- **Exercise requirements**: Copy out the entries word for word, beginning at the line that contains "Given: Go to the Users tab" and ending after the line that contains "tap(305, 37)", both included, and nothing else.

- **Input for this task**:
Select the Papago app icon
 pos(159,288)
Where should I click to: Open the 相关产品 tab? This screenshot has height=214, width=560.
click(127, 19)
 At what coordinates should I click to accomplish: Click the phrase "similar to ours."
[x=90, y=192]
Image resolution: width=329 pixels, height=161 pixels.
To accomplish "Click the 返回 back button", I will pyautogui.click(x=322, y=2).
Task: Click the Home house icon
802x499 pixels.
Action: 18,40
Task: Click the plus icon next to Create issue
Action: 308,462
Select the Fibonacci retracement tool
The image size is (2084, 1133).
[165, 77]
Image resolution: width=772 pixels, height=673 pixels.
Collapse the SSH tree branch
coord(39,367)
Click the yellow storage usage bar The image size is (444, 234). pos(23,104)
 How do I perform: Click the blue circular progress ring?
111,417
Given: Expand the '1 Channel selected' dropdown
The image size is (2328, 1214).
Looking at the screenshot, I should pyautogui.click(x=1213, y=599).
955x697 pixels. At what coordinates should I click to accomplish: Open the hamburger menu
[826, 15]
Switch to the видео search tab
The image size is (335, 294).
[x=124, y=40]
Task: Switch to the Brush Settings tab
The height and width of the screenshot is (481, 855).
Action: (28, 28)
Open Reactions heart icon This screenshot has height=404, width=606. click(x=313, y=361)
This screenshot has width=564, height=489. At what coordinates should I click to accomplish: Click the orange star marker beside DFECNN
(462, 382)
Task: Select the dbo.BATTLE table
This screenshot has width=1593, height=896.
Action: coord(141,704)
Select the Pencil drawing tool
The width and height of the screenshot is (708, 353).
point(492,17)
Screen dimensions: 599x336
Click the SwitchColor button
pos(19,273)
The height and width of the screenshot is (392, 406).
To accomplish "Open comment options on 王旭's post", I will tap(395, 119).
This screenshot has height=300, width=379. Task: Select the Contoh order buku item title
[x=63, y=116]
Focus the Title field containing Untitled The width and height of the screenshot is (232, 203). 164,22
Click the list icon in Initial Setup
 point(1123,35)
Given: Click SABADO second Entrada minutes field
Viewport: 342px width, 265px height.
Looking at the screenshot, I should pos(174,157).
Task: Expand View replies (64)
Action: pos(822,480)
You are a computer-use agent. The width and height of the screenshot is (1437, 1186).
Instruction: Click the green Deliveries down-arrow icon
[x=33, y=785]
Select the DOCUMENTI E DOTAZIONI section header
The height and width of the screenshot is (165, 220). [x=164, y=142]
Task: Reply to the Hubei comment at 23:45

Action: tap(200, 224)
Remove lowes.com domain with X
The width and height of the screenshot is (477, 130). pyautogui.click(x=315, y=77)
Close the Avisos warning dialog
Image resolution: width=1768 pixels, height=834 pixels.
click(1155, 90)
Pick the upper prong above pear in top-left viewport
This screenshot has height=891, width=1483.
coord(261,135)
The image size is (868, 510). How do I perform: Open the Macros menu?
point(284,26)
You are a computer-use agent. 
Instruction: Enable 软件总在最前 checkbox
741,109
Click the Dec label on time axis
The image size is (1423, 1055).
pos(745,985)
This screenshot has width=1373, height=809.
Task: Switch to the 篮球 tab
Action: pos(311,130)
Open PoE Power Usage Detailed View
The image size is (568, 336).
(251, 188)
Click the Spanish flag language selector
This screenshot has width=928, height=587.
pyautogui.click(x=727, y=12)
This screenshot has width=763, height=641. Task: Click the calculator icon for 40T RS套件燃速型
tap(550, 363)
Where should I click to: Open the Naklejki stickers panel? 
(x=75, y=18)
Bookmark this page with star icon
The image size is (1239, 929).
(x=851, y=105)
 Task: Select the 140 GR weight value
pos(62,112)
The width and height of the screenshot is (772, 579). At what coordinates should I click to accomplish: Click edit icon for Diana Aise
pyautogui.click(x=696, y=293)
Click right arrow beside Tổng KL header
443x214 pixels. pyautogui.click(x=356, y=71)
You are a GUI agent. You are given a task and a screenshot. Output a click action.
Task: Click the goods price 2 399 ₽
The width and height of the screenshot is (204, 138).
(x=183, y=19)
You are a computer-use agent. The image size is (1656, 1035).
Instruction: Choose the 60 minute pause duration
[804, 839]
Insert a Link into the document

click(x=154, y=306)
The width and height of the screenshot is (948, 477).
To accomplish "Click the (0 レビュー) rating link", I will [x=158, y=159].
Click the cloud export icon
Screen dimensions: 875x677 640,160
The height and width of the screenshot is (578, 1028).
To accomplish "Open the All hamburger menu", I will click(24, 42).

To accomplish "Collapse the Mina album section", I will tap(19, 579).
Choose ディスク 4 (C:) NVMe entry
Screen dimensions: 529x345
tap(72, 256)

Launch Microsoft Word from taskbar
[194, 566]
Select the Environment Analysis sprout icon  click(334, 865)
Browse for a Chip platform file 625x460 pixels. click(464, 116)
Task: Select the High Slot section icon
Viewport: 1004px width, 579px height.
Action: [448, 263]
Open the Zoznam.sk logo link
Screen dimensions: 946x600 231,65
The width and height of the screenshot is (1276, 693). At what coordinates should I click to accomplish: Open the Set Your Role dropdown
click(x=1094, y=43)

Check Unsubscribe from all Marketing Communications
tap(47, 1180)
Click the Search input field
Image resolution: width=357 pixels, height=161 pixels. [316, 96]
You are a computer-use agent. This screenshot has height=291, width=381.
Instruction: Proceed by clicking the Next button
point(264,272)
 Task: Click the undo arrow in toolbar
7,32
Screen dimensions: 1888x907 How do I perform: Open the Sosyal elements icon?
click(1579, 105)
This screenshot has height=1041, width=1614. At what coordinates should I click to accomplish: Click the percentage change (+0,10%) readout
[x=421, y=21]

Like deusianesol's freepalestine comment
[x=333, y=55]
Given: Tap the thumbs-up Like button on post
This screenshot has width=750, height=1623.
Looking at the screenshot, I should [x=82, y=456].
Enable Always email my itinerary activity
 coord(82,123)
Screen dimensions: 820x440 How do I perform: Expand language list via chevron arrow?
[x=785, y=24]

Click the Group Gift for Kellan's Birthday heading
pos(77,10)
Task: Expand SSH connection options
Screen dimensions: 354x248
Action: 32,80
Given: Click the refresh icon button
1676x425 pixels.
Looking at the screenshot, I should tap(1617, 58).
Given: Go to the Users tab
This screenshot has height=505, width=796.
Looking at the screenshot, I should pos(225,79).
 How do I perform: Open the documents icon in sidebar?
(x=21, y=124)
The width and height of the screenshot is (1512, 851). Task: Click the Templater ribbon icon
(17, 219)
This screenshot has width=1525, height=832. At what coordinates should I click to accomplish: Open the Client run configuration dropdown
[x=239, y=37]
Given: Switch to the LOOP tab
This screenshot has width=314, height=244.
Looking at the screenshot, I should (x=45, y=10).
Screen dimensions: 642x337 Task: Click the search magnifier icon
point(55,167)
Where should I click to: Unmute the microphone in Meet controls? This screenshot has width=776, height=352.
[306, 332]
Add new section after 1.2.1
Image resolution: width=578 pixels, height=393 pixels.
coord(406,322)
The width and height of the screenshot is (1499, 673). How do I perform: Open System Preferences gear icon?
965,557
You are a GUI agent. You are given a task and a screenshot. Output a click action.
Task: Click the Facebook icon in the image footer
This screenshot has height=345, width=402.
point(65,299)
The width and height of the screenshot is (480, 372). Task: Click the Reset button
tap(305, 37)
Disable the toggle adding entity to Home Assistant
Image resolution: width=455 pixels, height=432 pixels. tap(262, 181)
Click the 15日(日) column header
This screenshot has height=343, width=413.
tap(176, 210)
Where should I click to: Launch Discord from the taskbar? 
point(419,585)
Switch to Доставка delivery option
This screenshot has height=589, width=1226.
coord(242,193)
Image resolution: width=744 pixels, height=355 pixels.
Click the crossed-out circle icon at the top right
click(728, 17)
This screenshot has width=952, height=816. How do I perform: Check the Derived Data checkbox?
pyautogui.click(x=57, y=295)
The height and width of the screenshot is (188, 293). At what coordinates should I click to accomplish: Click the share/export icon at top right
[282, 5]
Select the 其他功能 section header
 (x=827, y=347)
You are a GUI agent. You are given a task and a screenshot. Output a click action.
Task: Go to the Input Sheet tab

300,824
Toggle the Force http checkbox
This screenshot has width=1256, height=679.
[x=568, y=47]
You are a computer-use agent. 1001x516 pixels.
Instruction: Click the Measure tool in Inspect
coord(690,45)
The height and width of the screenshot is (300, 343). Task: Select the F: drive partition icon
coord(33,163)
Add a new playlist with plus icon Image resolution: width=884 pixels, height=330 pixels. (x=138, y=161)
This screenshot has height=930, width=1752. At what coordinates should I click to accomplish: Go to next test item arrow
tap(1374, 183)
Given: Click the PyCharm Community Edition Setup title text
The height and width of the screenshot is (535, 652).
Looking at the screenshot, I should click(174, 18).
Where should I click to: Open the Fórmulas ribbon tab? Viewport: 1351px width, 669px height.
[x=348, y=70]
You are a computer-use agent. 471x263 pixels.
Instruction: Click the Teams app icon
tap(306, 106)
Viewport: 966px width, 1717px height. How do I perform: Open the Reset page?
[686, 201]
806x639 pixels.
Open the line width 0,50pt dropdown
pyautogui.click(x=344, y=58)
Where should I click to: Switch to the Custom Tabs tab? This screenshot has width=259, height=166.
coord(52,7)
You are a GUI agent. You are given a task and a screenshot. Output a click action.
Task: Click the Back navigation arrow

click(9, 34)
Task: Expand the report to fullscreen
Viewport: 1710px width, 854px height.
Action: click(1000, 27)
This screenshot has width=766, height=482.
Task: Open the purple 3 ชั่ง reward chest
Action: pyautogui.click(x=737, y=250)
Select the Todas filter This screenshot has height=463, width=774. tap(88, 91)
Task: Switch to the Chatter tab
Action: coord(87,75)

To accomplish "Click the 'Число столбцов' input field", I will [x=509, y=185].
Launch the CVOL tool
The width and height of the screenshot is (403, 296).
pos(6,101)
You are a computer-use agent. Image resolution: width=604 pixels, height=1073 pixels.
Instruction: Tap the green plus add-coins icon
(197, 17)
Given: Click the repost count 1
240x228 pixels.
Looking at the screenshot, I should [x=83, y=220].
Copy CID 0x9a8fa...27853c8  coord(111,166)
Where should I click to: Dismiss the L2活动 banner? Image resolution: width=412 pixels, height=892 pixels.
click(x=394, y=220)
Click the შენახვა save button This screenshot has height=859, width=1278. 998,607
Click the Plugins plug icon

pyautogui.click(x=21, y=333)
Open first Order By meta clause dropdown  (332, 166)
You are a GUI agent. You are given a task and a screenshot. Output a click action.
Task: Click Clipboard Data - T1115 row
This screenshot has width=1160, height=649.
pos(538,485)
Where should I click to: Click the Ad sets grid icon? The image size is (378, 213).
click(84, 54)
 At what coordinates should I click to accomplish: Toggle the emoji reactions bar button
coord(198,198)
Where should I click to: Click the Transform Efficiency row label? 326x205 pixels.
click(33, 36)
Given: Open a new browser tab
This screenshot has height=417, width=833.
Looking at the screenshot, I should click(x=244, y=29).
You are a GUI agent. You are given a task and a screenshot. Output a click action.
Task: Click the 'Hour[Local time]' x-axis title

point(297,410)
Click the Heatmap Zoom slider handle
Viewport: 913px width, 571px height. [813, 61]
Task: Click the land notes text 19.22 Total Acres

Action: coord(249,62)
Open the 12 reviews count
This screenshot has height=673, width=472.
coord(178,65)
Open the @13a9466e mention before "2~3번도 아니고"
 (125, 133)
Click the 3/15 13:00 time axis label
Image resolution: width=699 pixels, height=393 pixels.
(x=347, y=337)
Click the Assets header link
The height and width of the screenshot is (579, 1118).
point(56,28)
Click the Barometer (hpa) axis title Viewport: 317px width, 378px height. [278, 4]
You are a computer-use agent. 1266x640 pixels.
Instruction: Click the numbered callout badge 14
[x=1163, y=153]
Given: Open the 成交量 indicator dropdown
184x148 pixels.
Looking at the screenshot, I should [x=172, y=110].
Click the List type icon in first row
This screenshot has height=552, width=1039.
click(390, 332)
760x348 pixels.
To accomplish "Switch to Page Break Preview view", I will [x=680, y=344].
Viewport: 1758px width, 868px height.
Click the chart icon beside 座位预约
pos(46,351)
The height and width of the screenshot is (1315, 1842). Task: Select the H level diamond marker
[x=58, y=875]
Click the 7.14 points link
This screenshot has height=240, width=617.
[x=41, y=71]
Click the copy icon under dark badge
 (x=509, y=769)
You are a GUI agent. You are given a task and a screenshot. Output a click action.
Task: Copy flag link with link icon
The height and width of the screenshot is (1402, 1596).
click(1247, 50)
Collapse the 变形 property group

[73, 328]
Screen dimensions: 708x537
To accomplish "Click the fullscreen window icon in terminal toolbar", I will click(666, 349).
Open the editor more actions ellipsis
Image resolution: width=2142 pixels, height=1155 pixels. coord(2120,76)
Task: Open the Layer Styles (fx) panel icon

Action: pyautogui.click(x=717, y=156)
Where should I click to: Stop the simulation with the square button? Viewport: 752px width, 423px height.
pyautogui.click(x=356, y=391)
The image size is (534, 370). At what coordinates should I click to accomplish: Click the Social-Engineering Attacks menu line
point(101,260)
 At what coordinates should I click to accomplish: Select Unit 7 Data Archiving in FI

- **Written answer**:
Given: Go to the Users tab
This screenshot has height=505, width=796.
Looking at the screenshot, I should pos(225,79).
 How do I perform: Open the documents icon in sidebar?
(x=21, y=124)
The width and height of the screenshot is (1512, 851). Task: Click the Templater ribbon icon
(17, 219)
This screenshot has width=1525, height=832. At what coordinates should I click to accomplish: Open the Client run configuration dropdown
[x=239, y=37]
Given: Switch to the LOOP tab
This screenshot has width=314, height=244.
Looking at the screenshot, I should (x=45, y=10).
Screen dimensions: 642x337 Task: Click the search magnifier icon
point(55,167)
Where should I click to: Unmute the microphone in Meet controls? This screenshot has width=776, height=352.
[306, 332]
Add new section after 1.2.1
Image resolution: width=578 pixels, height=393 pixels.
coord(406,322)
The width and height of the screenshot is (1499, 673). How do I perform: Open System Preferences gear icon?
965,557
You are a GUI agent. You are given a task and a screenshot. Output a click action.
Task: Click the Facebook icon in the image footer
This screenshot has height=345, width=402.
point(65,299)
The width and height of the screenshot is (480, 372). Task: Click the Reset button
tap(305, 37)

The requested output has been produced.